BACKGROUND: Macitentan is the first endothelin receptor antagonist with demonstrated efficacy on morbidity and mortality in pulmonary arterial hypertension (PAH) in the pivotal study SERAPHIN. METHODS: The pharmacokinetics (PK) of macitentan and its active metabolite, ACT-132577, were characterized in a population model. Efficacy and hemodynamics (pharmacodynamics, PD) were related to PK based on PK/PD modeling. RESULTS: Sex, age, and body weight influenced the PK to a statistically significant extent. Model-based simulations showed that these variables are clinically not relevant. Concomitant use of PAH medication (PDE-5 inhibitors) did not influence macitentan trough concentration to a relevant extent. Efficacy and hemodynamics showed clear differences from placebo for macitentan concentrations on 3 and 10 mg with consistent superior effects for 10 mg. After 6 months, PAH patients showed model-predicted 6-min walk distance (6-MWD) improvements of 1.0 m on placebo compared to 29.8 and 34.1 m on 3 and 10 mg of macitentan, respectively. Higher macitentan concentrations were associated with reductions in pulmonary vascular resistance (PVR), mean right atrial and pulmonary arterial pressure, and total pulmonary resistance (TPR) and increases in cardiac index (CI) and mixed venous oxygen saturation. Statistical significance was determined for PVR, TPR, and CI but not for 6-MWD. In addition, PVR showed more pronounced differences between active treatment and placebo than 6-MWD. CONCLUSIONS: Modeling identified statistically significant inter-patient differences; simulations to assess the magnitude of the effects permitted clinical judgment. The same approach will allow for extrapolation to children.

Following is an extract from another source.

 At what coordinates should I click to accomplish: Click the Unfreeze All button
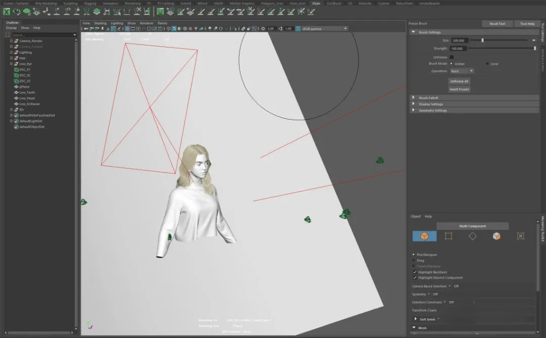point(459,81)
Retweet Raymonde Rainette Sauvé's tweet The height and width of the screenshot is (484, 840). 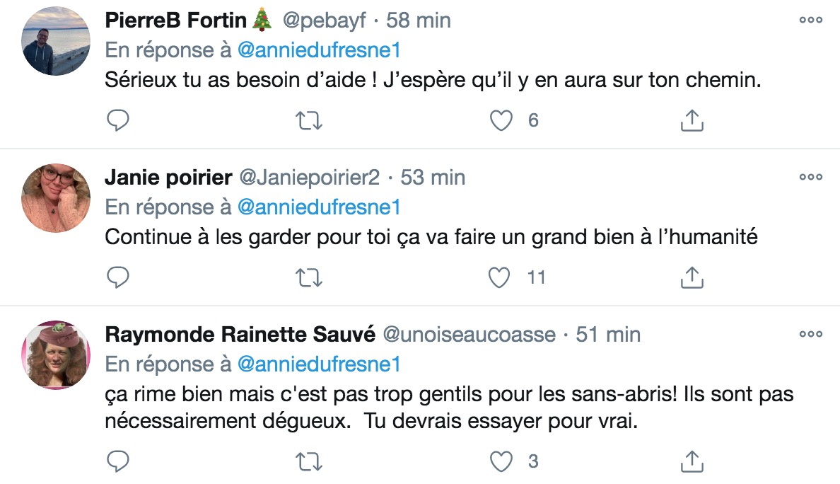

Hemodynamic markers might be better markers of treatment effects than 6-MWD. TRIAL REGISTRATION: The SERAPHIN study and its open-label extension are registered with ClinicalTrials.gov with identifiers NCT00660179 (https://www.clinicaltrials.gov/ct2/show/NCT00660179) and NCT00667823 (https://clinicaltrials.gov/ct2/show/NCT00667823) and with EudraCT with identifiers 2007-002440-14 (https://www.clinicaltrialsregister.eu/ctr-search/search?query=2007-002440-14) and 2007-003694-27 (https://www.clinicaltrialsregister.eu/ctr-search/search?query=2007-003694-27).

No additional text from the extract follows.